CARLOS ALBERTO SARDENBERG
DA REPORTAGEM LOCAL

A tentativa do Ministério da Fazenda de segurar a recente escalada de preços tem o objetivo de salvar o Plano de Estabilização. Isso porque a aceleração dos preços inviabilizaria a introdução gradual da Unidade Real de Valor, URV. A equipe econômica teme que, por pressão política, o ministro Fernando Henrique Cardoso seja obrigado a precipitar a URV, sem ter criado as condições prévias para seu sucesso.
Nos últimos dias, indústria, comércio e serviços passaram a aumentar preços na convicção de que o Congresso vai votar o ajuste fiscal pedido por Fernando Henrique, de modo que ele seria obrigado a passar para a segunda parte do plano, que é a introdução da URV como indexador diário atrelado ao dólar.
O aumento de preços tem o objetivo de prevenir qualquer tipo de regra de conversão de cruzeiros reais para URV. Em toda mudança de moeda, ganha quem partir com preço mais alto. É verdade que não existe controle de preços no país, de modo que qualquer empresário poderá colocar em URV o preço que bem entender quando o indexador for criado. Mas acontece que as pessoas têm experiência e preferem se prevenir contra qualquer regra obrigatória.
Hiperinflação
E assim os preços subiram além do esperado. Essa aceleração da inflação, de sua vez, torna-se um segundo fator de pressão para que o governo apresse a segunda fase do programa. Surge uma expectativa de que a URV é para breve e aí todos os agentes econômicos tentam se antecipar, passando seus preços para indexação diária. E a inflação em cruzeiros explode.
Segundo apurou a Folha, para membros da equipe econômica e para economistas de fora do governo, seria um desastre introduzir a URV nesse momento. "Se eles (os empresários) pensam que vem a URV com esse nível de preços, estão muito enganados" disse um assessor próximo ao ministro Fernando Henrique.
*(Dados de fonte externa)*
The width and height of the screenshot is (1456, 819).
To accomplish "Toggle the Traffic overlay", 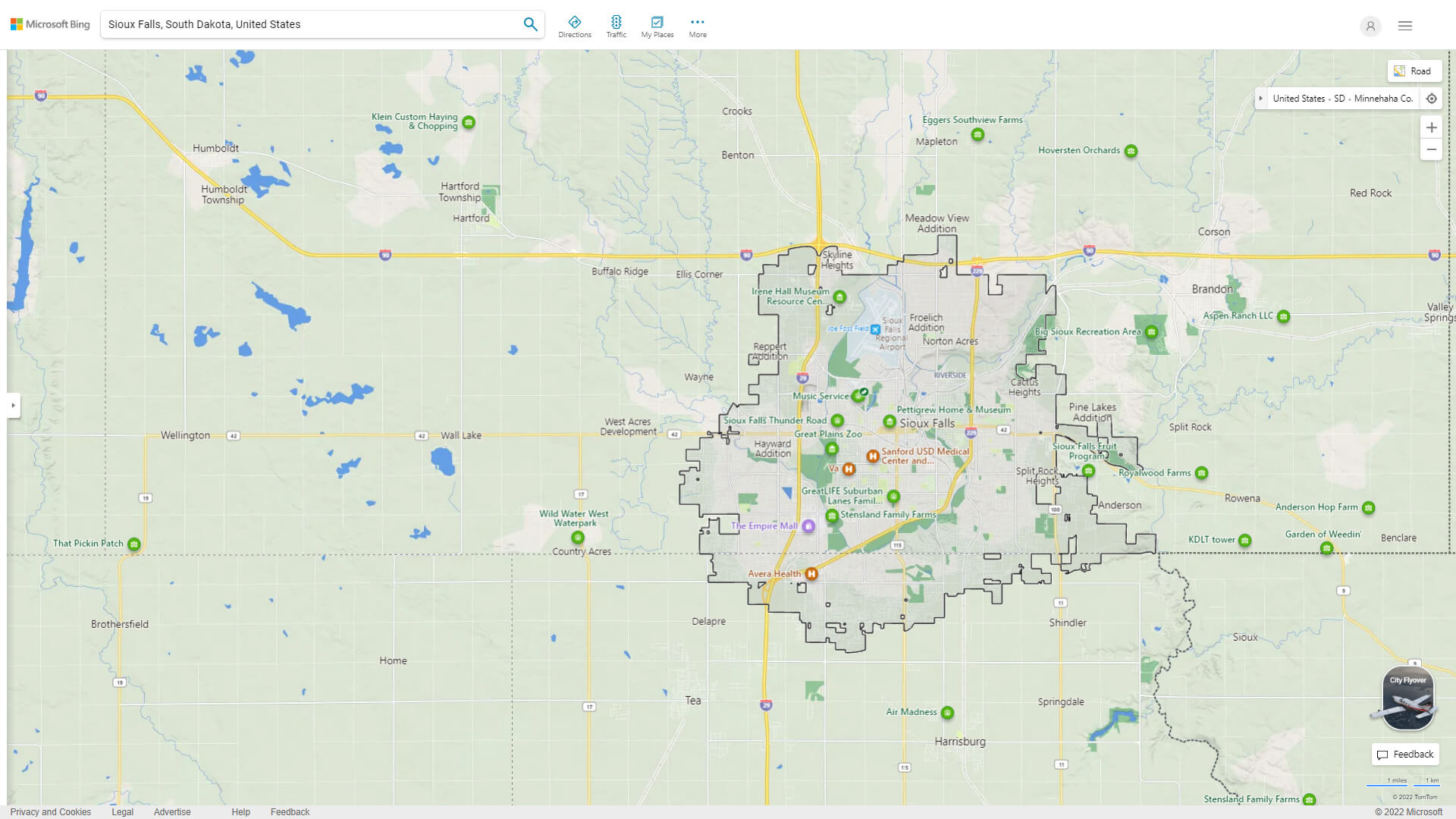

A introdução da URV diária, com inflação ascendente em cruzeiros, cria dois problemas graves: acelera mais ainda a inflação em cruzeiros, aproximando-se perigosamente de uma híper, e deixa desprotegido quem ficar com seus rendimentos em cruzeiros, como será o caso dos assalariados.
Nessas circunstâncias, o governo seria obrigado a passar logo para a terceira fase do programa, que é a extinção do cruzeiro hiperinflacionado e a conversão obrigatória de todos os valores para URV. Só que seria uma URV precipitada e contaminada pela hiperinflação em cruzeiros. Seria outro plano perdido.
A idéia do Plano FHC é a de extinguir o cruzeiros a longo prazo, sem hiperinflação, pela introdução gradual de uma moeda nova atrelada ao dólar. Para isso, a inflação pode ser alta, mas precisa estar mais ou menos estabilizada. Não pode acelerar descontroladamente.
Alternativa
Se essa aceleração ocorrer, o ministro FHC estará diante da alternativa de tentar controlá-la com métodos clássicos (segurando tarifas, impondo alguns controles) ou apressar a URV e a conversão. Os economistas da equipe vão desaconselhar a precipitação do plano.
No âmbito político, FHC pode sofrer pressão inversa: o Congresso dá o ajuste fiscal, o presidente Itamar concorda com tudo, de modo que o ministro fica prisioneiro do plano e tem de fazê-lo.
Os últimos movimentos do Ministério da Fazenda indicam uma tentativa de segurar os preços com atrasos nas tarifas e ameaças generalizadas ao empresariado. Se funcionar, FHC ganha mais tempo. Segundo boa parte de seus assessores, o melhor que pode acontecer é o ministro encaminhar o plano em boas condições e sair candidato a presidente, deixando um aliado no seu lugar no ministério.